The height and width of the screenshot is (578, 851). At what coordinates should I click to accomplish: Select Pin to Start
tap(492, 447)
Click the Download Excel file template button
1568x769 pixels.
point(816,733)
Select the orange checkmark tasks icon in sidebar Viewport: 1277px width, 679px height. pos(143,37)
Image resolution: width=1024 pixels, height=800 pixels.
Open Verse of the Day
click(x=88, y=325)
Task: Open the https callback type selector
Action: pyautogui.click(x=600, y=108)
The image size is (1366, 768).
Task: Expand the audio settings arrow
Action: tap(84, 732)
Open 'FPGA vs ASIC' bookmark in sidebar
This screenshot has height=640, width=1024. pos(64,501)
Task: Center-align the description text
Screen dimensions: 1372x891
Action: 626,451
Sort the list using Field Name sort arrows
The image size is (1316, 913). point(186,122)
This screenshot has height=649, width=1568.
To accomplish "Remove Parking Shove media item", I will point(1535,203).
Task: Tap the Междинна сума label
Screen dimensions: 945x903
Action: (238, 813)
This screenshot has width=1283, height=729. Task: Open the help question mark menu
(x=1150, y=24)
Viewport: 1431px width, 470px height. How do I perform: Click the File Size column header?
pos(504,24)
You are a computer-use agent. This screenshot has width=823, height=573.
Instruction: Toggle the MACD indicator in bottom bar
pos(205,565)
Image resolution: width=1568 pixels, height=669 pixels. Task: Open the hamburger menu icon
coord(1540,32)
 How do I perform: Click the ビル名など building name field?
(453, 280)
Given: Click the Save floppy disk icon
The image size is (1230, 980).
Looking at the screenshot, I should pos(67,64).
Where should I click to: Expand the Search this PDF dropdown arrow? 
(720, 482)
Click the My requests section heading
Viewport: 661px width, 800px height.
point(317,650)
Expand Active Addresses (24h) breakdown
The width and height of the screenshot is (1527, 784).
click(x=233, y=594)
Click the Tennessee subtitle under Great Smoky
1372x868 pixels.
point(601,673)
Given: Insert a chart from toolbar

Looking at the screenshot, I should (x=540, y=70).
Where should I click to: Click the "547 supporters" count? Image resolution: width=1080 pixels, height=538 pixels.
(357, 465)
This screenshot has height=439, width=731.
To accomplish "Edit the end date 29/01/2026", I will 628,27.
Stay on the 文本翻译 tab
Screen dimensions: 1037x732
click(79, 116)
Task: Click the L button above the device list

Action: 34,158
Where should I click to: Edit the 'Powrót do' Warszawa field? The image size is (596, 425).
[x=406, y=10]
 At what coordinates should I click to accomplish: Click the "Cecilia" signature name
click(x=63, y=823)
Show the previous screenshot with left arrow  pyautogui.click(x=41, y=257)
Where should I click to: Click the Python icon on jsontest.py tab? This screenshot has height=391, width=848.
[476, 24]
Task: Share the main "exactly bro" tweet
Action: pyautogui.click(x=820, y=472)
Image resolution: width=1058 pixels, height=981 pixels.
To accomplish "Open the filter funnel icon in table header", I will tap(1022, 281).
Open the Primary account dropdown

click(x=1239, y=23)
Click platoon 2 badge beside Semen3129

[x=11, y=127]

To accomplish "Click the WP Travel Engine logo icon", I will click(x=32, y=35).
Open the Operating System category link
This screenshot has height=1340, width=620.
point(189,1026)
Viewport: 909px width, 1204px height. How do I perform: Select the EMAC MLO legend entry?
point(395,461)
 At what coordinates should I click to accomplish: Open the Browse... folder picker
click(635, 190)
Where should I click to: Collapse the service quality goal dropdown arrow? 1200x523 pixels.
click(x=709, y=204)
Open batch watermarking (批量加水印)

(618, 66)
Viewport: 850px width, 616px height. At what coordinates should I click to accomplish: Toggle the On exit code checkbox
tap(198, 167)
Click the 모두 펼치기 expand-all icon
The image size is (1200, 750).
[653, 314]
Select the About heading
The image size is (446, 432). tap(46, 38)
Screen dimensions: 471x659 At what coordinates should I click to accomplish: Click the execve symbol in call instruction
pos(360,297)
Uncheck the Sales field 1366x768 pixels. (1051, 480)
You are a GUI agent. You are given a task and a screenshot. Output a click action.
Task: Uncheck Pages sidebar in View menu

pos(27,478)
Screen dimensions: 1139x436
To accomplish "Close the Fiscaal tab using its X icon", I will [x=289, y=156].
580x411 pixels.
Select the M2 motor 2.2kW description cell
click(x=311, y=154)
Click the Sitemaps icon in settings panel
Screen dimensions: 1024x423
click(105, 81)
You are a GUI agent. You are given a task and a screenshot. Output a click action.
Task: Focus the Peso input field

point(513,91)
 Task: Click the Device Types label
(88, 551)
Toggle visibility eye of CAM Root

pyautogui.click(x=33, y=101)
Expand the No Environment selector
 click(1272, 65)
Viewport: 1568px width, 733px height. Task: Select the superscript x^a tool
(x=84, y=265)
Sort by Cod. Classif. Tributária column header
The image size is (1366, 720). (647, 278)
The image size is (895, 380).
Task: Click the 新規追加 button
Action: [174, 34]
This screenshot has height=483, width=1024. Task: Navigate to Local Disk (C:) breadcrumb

• [Task goal] Restate the data exactly, keeping every line intact.

• [Reply]
The height and width of the screenshot is (578, 851). At what coordinates should I click to accomplish: Select Pin to Start
tap(492, 447)
Click the Download Excel file template button
1568x769 pixels.
point(816,733)
Select the orange checkmark tasks icon in sidebar Viewport: 1277px width, 679px height. pos(143,37)
Image resolution: width=1024 pixels, height=800 pixels.
Open Verse of the Day
click(x=88, y=325)
Task: Open the https callback type selector
Action: pyautogui.click(x=600, y=108)
The image size is (1366, 768).
Task: Expand the audio settings arrow
Action: tap(84, 732)
Open 'FPGA vs ASIC' bookmark in sidebar
This screenshot has height=640, width=1024. pos(64,501)
Task: Center-align the description text
Screen dimensions: 1372x891
Action: 626,451
Sort the list using Field Name sort arrows
The image size is (1316, 913). point(186,122)
This screenshot has height=649, width=1568.
To accomplish "Remove Parking Shove media item", I will point(1535,203).
Task: Tap the Междинна сума label
Screen dimensions: 945x903
Action: (238, 813)
This screenshot has width=1283, height=729. Task: Open the help question mark menu
(x=1150, y=24)
Viewport: 1431px width, 470px height. How do I perform: Click the File Size column header?
pos(504,24)
You are a computer-use agent. This screenshot has width=823, height=573.
Instruction: Toggle the MACD indicator in bottom bar
pos(205,565)
Image resolution: width=1568 pixels, height=669 pixels. Task: Open the hamburger menu icon
coord(1540,32)
 How do I perform: Click the ビル名など building name field?
(453, 280)
Given: Click the Save floppy disk icon
The image size is (1230, 980).
Looking at the screenshot, I should pos(67,64).
Where should I click to: Expand the Search this PDF dropdown arrow? 
(720, 482)
Click the My requests section heading
Viewport: 661px width, 800px height.
point(317,650)
Expand Active Addresses (24h) breakdown
The width and height of the screenshot is (1527, 784).
click(x=233, y=594)
Click the Tennessee subtitle under Great Smoky
1372x868 pixels.
point(601,673)
Given: Insert a chart from toolbar

Looking at the screenshot, I should (x=540, y=70).
Where should I click to: Click the "547 supporters" count? Image resolution: width=1080 pixels, height=538 pixels.
(357, 465)
This screenshot has height=439, width=731.
To accomplish "Edit the end date 29/01/2026", I will 628,27.
Stay on the 文本翻译 tab
Screen dimensions: 1037x732
click(79, 116)
Task: Click the L button above the device list

Action: 34,158
Where should I click to: Edit the 'Powrót do' Warszawa field? The image size is (596, 425).
[x=406, y=10]
 At what coordinates should I click to accomplish: Click the "Cecilia" signature name
click(x=63, y=823)
Show the previous screenshot with left arrow  pyautogui.click(x=41, y=257)
Where should I click to: Click the Python icon on jsontest.py tab? This screenshot has height=391, width=848.
[476, 24]
Task: Share the main "exactly bro" tweet
Action: pyautogui.click(x=820, y=472)
Image resolution: width=1058 pixels, height=981 pixels.
To accomplish "Open the filter funnel icon in table header", I will tap(1022, 281).
Open the Primary account dropdown

click(x=1239, y=23)
Click platoon 2 badge beside Semen3129

[x=11, y=127]

To accomplish "Click the WP Travel Engine logo icon", I will click(x=32, y=35).
Open the Operating System category link
This screenshot has height=1340, width=620.
point(189,1026)
Viewport: 909px width, 1204px height. How do I perform: Select the EMAC MLO legend entry?
point(395,461)
 At what coordinates should I click to accomplish: Open the Browse... folder picker
click(635, 190)
Where should I click to: Collapse the service quality goal dropdown arrow? 1200x523 pixels.
click(x=709, y=204)
Open batch watermarking (批量加水印)

(618, 66)
Viewport: 850px width, 616px height. At what coordinates should I click to accomplish: Toggle the On exit code checkbox
tap(198, 167)
Click the 모두 펼치기 expand-all icon
The image size is (1200, 750).
[653, 314]
Select the About heading
The image size is (446, 432). tap(46, 38)
Screen dimensions: 471x659 At what coordinates should I click to accomplish: Click the execve symbol in call instruction
pos(360,297)
Uncheck the Sales field 1366x768 pixels. (1051, 480)
You are a GUI agent. You are given a task and a screenshot. Output a click action.
Task: Uncheck Pages sidebar in View menu

pos(27,478)
Screen dimensions: 1139x436
To accomplish "Close the Fiscaal tab using its X icon", I will [x=289, y=156].
580x411 pixels.
Select the M2 motor 2.2kW description cell
click(x=311, y=154)
Click the Sitemaps icon in settings panel
Screen dimensions: 1024x423
click(105, 81)
You are a GUI agent. You are given a task and a screenshot. Output a click action.
Task: Focus the Peso input field

point(513,91)
 Task: Click the Device Types label
(88, 551)
Toggle visibility eye of CAM Root

pyautogui.click(x=33, y=101)
Expand the No Environment selector
 click(1272, 65)
Viewport: 1568px width, 733px height. Task: Select the superscript x^a tool
(x=84, y=265)
Sort by Cod. Classif. Tributária column header
The image size is (1366, 720). (647, 278)
The image size is (895, 380).
Task: Click the 新規追加 button
Action: [174, 34]
This screenshot has height=483, width=1024. Task: Navigate to Local Disk (C:) breadcrumb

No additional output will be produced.